SunOpta Inc. is selling its global ingredients business for about $389 million, a dramatic slimming down of its portfolio in the company's ongoing turnaround efforts.
By selling the business, its largest at 40% of its total revenue, SunOpta is effectively abdicating its position within the organic commodities market.
The company, which moved its headquarters from suburban Toronto to Edina, announced last week it had reached the sale agreement with Netherlands-based Amsterdam Commodities N.V.
"It's an incredibly diverse business," said Joe Ennen, chief executive of SunOpta. "We were the ones sourcing those organic ingredients around the world. That whole commodity sourcing business is what we sold, so we are principally now a packaged goods business."
SunOpta's global ingredients unit identifies land and crops to convert to organic, then sources, processes and sells the raw foodstuffs to food manufacturers.
Commodities, however, are a lower margin part of the supply chain and SunOpta — saddled with some expensive debt — has struggled to maintain profitability for several years. Ennen set the company on a turnaround path when he was appointed CEO in April 2019.
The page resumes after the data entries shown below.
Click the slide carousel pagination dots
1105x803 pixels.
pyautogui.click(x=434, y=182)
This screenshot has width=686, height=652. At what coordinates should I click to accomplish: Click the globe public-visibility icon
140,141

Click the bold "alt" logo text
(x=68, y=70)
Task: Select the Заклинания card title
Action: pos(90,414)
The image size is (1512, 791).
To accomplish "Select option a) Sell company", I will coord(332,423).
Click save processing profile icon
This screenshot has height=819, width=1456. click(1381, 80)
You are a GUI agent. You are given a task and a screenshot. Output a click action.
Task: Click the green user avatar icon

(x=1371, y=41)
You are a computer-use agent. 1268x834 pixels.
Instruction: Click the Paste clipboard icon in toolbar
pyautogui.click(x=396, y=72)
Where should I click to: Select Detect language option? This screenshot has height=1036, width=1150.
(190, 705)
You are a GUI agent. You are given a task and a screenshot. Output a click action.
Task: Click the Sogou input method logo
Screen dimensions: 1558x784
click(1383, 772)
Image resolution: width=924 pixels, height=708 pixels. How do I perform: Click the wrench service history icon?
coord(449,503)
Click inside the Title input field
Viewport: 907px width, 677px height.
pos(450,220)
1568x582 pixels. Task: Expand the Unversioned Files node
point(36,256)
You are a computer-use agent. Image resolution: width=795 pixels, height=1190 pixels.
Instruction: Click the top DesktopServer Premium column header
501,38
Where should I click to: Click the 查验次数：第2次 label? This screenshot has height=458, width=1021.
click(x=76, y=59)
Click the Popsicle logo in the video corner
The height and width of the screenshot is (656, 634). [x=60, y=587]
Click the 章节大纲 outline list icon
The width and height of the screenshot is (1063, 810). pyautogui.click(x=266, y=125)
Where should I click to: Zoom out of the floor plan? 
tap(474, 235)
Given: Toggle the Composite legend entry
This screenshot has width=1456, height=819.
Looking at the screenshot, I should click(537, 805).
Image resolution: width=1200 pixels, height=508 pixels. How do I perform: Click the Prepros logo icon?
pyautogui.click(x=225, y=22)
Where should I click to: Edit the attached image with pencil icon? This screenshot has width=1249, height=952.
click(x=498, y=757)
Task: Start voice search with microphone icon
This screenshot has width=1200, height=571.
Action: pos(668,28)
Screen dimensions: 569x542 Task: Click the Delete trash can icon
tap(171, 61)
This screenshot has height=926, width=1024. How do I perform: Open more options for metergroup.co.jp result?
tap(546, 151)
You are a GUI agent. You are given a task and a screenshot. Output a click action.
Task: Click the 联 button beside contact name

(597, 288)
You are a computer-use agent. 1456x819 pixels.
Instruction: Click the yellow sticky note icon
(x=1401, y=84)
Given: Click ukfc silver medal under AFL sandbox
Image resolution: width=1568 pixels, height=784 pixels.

"The thing that was getting in the way was we are trying to do too many things. Five years ago we were making baby food pouches, we were milling corn and soy, we were in crazy categories where we had no right to win," Ennen said. "I've come in and focused on a couple of core platforms and put the people, resources, money and the right team behind it. We've really simplified it down to fruit-based foods and plant-based foods."
SunOpta's stock has risen 250% in the last year.
When the sale finalizes in January, SunOpta will use the proceeds to pay down debt, add capacity to its existing products and look to other acquisitions that would align with its higher-margin plant-based foods.
"We consider the sale to be strategically sound," wrote Jon Andersen, an analyst with William Blair & Co., in a note. "The transaction should enhance SunOpta's long-term growth profile by focusing the portfolio on categories with above-average and sustainable growth dynamics."
The company is in the midst of aggressively expanding its production of oat milk with a $26 million upgrade to its facility in Alexandria, Minn. Sales of oat milk shot up 247% last year, according to provided Nielsen data, making it the second-most popular milk alternative behind almond milk, which SunOpta also makes.
SunOpta posted $1.2 billion in revenue last year.